Why transdisciplinary research?
We believe that transdisciplinarity is about imagining possible futures together.
We believe that ongoing planetary crises cannot be addressed, let alone solved, by individual, isolated approaches. We believe that no future can be imagined without collaboration, sharing, and humble curiosity. Transdisciplinarity enables us to frame present issues differently by asking new questions rather than focusing exclusively on problem-solving.
To imagine and build different futures we use uncertainty as a material to work with.
Want to know more?
Becoming Hybrid charts our collaboration with Tokyo Tech, offers an overview of our methods and projects, and reflection on what transdisciplinarity means for us (NB. Text in both English and Japanese).
Stacking Complexities: Reframing Uncertainty through Hybrid Literacies
Stacking Complexities asks: How do we work together - imaginatively, practically, conceptually, affectively - in ways that embrace uncertainty and foster both learning and unlearning?

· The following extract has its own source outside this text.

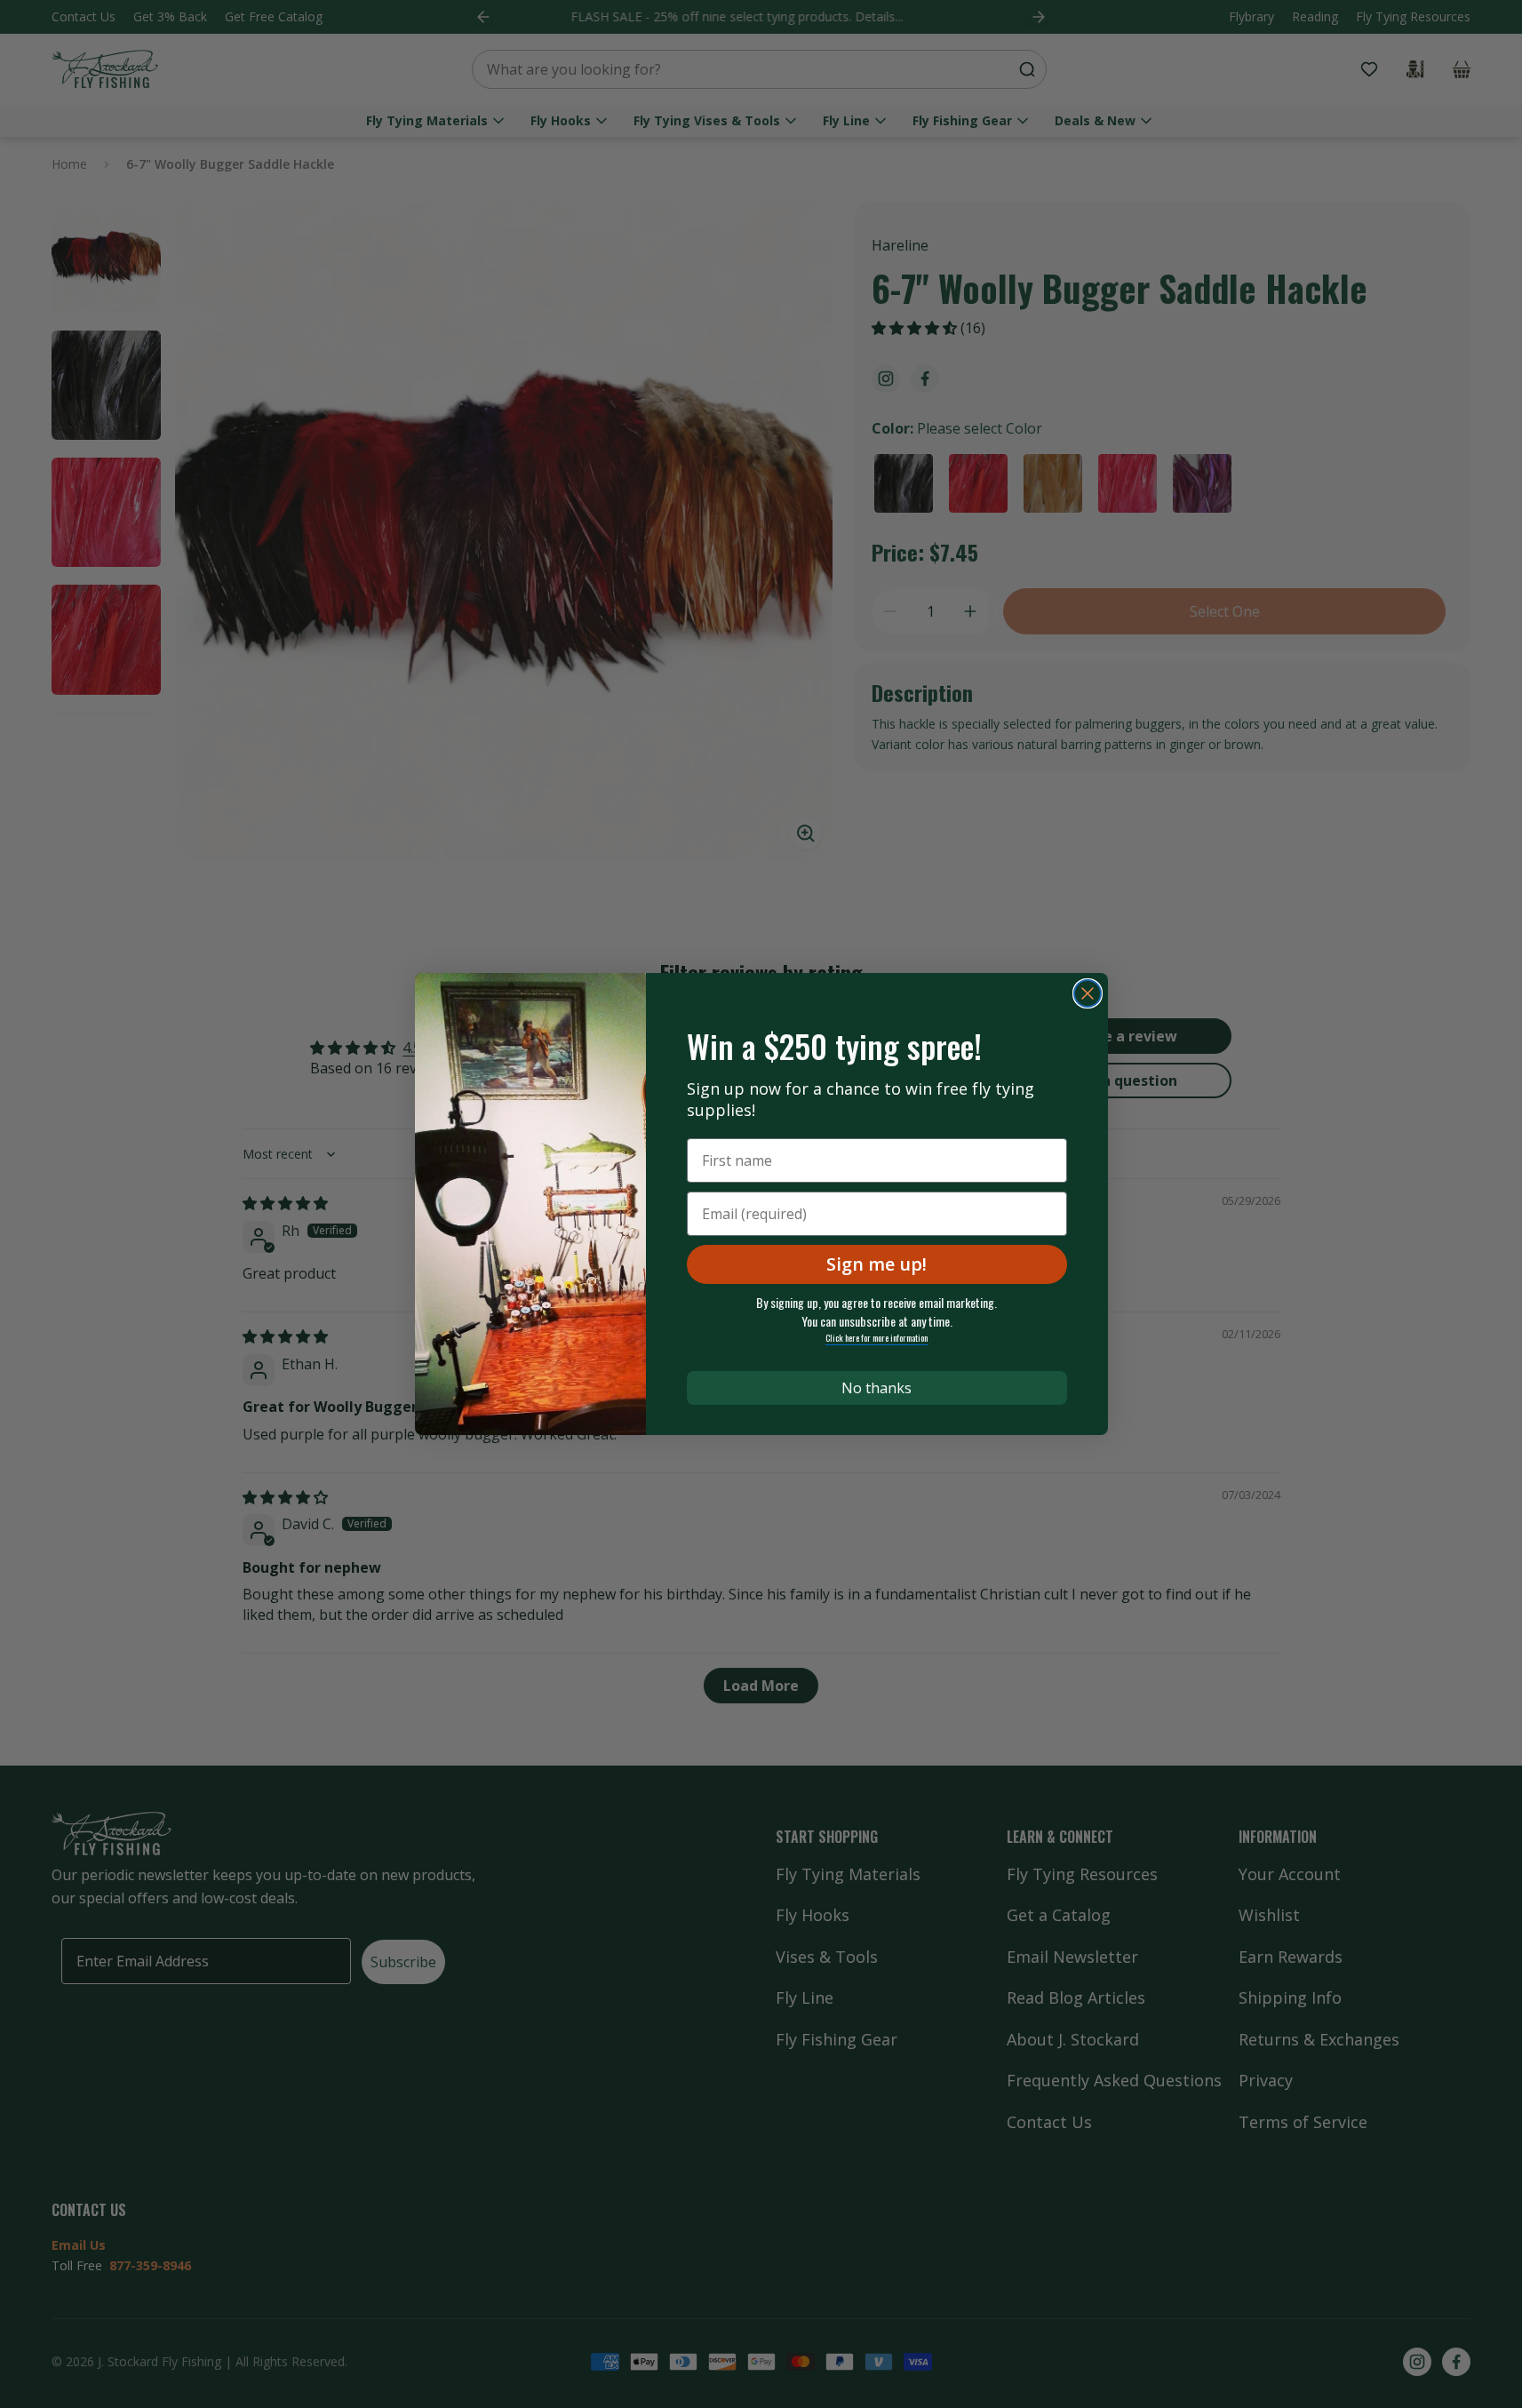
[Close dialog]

Drawing insights from STADHI, it proposes a constellation of ideas (Divergence, Ecology, Pluriverse, Symbiosios) to inform a transdisciplinary mindset and scaffold the development of hybrid literacies.
What is hacking?
Hacking is a way of making knowledge that emerges from the experimental and open-ended interaction of two or more different disciplines. Using strategies such as material experimentation and speculation by design - and a good dose of curiosity - hacking is a form of practical and conceptual inquiry that can prompt interesting, valuable and novel questions.

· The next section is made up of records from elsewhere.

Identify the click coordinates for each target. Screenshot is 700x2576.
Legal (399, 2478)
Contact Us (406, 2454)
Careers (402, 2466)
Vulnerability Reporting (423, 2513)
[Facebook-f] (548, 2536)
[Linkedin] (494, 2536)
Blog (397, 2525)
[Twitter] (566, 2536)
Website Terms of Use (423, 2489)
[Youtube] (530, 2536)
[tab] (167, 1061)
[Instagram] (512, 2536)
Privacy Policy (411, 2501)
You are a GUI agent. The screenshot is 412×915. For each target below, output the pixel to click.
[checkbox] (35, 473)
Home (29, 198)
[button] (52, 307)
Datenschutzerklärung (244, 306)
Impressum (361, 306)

We are interested in hacking across science and technology and art and design, for instance when art and design practitioners engage with the scientific and technological research presented by scientists, and articulate the cultural, ethical and philosophical dimensions through practical interventions.
We see hacking as crucial to transdisciplinary work. Driven by an exploratory and playful ethos with the purpose to enrich, amplify, modify (and also contest) existent bodies of knowledge, hacking creates boundary-crossing opportunities and challenges across specialist know-how, settings, procedures and protocols, spanning both fiction and reality.
Hacking operates in liminal zones where science and technology approaches, methods, and conceptual frameworks encounter art and design approaches, methods, and conceptual frameworks. We use hacking to facilitate the encounter of different disciplines, and to ask new questions, open our eyes to new ways of seeing things and find unexpected lines of inquiry.
The notion of the hybrid illustrates the coming together of different components to create something else, something new, something that did not exist prior to their encounter.
The hybrid celebrates what each component has to offer, and the epistemological challenge of not fully knowing what the outcome of their encounter might be. Working in hybrid spaces allows us to value uncertainty and productive divergence as part of the knowledge-making process.
The hybrid evokes creative mixing, the potential of contamination, the blurring of boundaries.
We use hybrid as a critical lens to operate in the boundary space between disciplines, across practices, defying taxonomies and labels, and resisting the reduction of imagination, for instance as way to grasp how changes instigated by technology have continuously redesigned what it means to be human in relation to, and often in opposition to, machines.